All’esterno, sulla facciata del museo e nei Giardini Segreti si dispiegano: The Seated I e The Seated IV, due moderne cariatidi realizzate per la facciata del Metropolitan Museum di New York nel 2019 nell’ambito della Facade Commission e che testimoniano un importante momento di confronto dell’artista con un’istituzione pubblica. Nyoka, Heads in a Basket, Musa e Water Woman reinterpretano i vasi archetipici come spazi di trasformazione.

Con The End of eating Everything, Mutu espande il proprio linguaggio artistico attraverso il video, aggiungendo una dimensione temporale e immersiva alla sua continua esplorazione del mito. Queste opere danno vita a nuove forme ibride, in parte umane, in parte mitologiche, in parte contenitori simbolici, attingendo alle tradizioni dell’Africa orientale e alle cosmologie globali, che sembrano emergere da un terreno simbolico.

Anche il suono, vero o suggerito, e la sua traccia giocano un ruolo sottile ma pervadente nella mostra: dal ritmo sospeso di Poems for my great Grandmother I al testo appoggiato di Grains of War, tratto dalla canzone War di Bob Marley ispirata ad una figura chiave dei movimenti anticoloniali, l’ultimo imperatore d’Etiopia Haile Selassie (1930-1974), il cui discorso del 1963 alle Nazioni Unite chiedeva la fine dell’ingiustizia razziale. Il linguaggio diventa scultoreo e il suono una forma di memoria.

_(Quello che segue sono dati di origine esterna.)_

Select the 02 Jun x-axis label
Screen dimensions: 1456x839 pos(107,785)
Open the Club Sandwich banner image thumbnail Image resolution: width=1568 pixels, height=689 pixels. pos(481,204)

 La mostra prosegue all’American Academy in Rome, dove è esposta Shavasana I. La figura in bronzo, sdraiata e coperta da una stuoia di paglia intrecciata, è intitolata alla posa yoga “shavasana” (posa del cadavere) e si ispira a un reale fatto di cronaca. La collocazione, nell’atrio dell’Accademia, alla presenza di iscrizioni funerarie romane, fa da cassa di risonanza al concetto di morte, abbandono e dignità del vivere.

Con questa esposizione, la Galleria Borghese continua il suo impegno nell’arte contemporanea, dopo le mostre Gesti Universali di Giuseppe Penone (2023) e Louise Bourgeois. L’inconscio della memoria (2024), proponendo un nuovo modo di vedere lo spazio, rinnovato di connessioni e prospettive attraverso la visione di un’importante artista internazionale.

 La mostra è resa possibile grazie al sostegno di FENDI, sponsor ufficiale dell’esposizione.

 Il programma di incontri che accompagna l’esposizione, dal titolo Esistere come donna, è organizzato da Electa con Fondazione Fondamenta e affronta i temi della mostra attraverso dialoghi e lezioni con partner istituzionali.